I was born in Perth, W.A. because my parents (both from Victoria) had met there during the war and decided to live there after they were married.
The only music in our house was the radio and, apparently whilst still a baby, I used to beat in time to the music - some things, apparently, never change.
We moved to Brisbane in 1952 and then to Papua New Guinea in 1959. Now I am aware that some of the music we listened to in those early days is now looked upon as "folk" songs - for example music by the Weavers, Jimmy Rodgers and later on Peter Paul and Mary, I seem to remember that one of our earliest records (in the early 60's) was by PPM.
In 1972 I travelled by ship from Port Moresby to the Philippines and Singapore, then onto Malaysia, Thailand and Hong Kong, and I left Port Moresby in 1974 (just as self-government came in) I went to the UK, Spain, Portugal and Morocco, with a whirlwind tour of Europe (you know "if its Tuesday it must be Belgium"!) before moving to Darwin. I arrived there just in time for Cyclone Tracy and it was here that I had my first real exposure to folk music in 1975. I went on a bus trip to Lake Arygle at the Ord River in W.A. for Easter. The bus company hired two musos to entertain the guests - Nick Walmsley and Ted Burns - and I must admit I really enjoyed the experience, so I joined in the fun at the Folk Club (not then at East Point) but in town and the location, etc. is a bit hazy. This soon changed as life takes over and things and circumstances alter.

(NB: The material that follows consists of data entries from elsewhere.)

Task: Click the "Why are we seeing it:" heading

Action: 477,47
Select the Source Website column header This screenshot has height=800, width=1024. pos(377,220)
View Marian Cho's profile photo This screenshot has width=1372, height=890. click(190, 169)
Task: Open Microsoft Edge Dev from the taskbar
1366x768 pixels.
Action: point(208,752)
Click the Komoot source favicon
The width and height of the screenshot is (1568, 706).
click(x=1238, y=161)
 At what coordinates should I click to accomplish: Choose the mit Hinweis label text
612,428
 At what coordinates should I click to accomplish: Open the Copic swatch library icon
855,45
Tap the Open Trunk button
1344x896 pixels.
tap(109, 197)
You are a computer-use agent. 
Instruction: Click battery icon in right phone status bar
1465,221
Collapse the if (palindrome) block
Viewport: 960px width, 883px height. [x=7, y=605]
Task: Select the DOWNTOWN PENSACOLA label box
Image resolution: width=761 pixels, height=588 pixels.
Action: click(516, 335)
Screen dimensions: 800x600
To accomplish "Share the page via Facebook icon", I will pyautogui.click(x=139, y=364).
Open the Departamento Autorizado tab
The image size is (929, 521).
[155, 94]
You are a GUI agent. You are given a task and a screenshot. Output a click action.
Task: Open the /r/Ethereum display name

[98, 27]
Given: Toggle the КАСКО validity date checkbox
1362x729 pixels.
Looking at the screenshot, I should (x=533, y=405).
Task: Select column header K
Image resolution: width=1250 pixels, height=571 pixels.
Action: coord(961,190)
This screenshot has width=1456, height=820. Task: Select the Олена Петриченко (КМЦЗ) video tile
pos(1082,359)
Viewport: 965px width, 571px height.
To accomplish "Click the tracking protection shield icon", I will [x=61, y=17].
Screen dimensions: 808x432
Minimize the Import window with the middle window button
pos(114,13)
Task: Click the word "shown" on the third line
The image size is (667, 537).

1977 saw me taking wing to Singapore, Malaysia, Hong Kong, Taiwan and Japan before sailing to Russia to travel by the Trans Siberian Railway (in winter!) then on to the UK and a campervan adventure as far as Iran before returning to the UK and back to live in Townsville in 1978. It was here after another life change in 1982 that I was able at long last to get back into Folk Music and started attending the wonderful Townsville Folk Club. Here I met Kenny Evans and he introduced me to the Brisbane Folk Scene.
In 1983 I moved to Biloela (little music but occasionally Rantan would drop by for a concert which was always enjoyable though (I won't mention the Chad Morgan Concert!) and when I came back to live in Brisbane in 1984 I found a ready made "family" of friends who took me under their collective wings and made me very welcome.
Those were the days of the Exchange Folk Club on a Saturday afternoon followed by great parties at Bob the Bastard's at Manilla Street and other places that have long since disappeared into the haze of days gone by.
Somehow or other I was involved in the Steering Committee (in 1986 I think) for the last National Folk Festival held outside of Canberra, which was held up at Kuranda.
When the submissions were received for locations for the Festival amongst them was a fabulous one from the Folkies at Maleny and, as they say, the rest is history! It was decided to hold the National at Kuranda but to have a smaller festival at Maleny as the possibilities seemed to be to wonderful to miss - and we certainly all know how wonderful they were and they certainly were not missed.
In November, 1990 Stan Arthur decided, once again, to try and get another Folk Club going in Brisbane and I became a permanent fixture on the door of the Club which started at the Café undeMetro the Arts Theatre in Edward Street and had various homes before finally coming to roost at the Kookaburra Café at Paddington. I try and get along to the Kookaburra every week as, without my weekly dose of "Folk", I feel unfulfilled. I went overseas in 1998 for three months (and this time without music was very difficult) travelling to the west coast of the USA, including Alaska and Canada as well as to the UK and Switzerland.
I've had various attempts at learning to play an instrument, the first back in my school days - the piano lessons and the dreaded scales - never any pieces to play for Mum and Dad! I have since had guitar lessons (my Mother laughed so hard at the figure I cut I've never tried again), piano lessons and the last disaster - whistle lessons! I've failed at all because I'm basically dreadfully lazy and won't practice.
I love ALL folk music (Australian is my favourite but we don't seem to hear much of it these days). However, I don't know many songs right through, or their titles, or their authors, but I am content to go along to all the musical events I can, drive everyone mad with my incessant whistling and join in the choruses when no-one can tell it's me (I hope).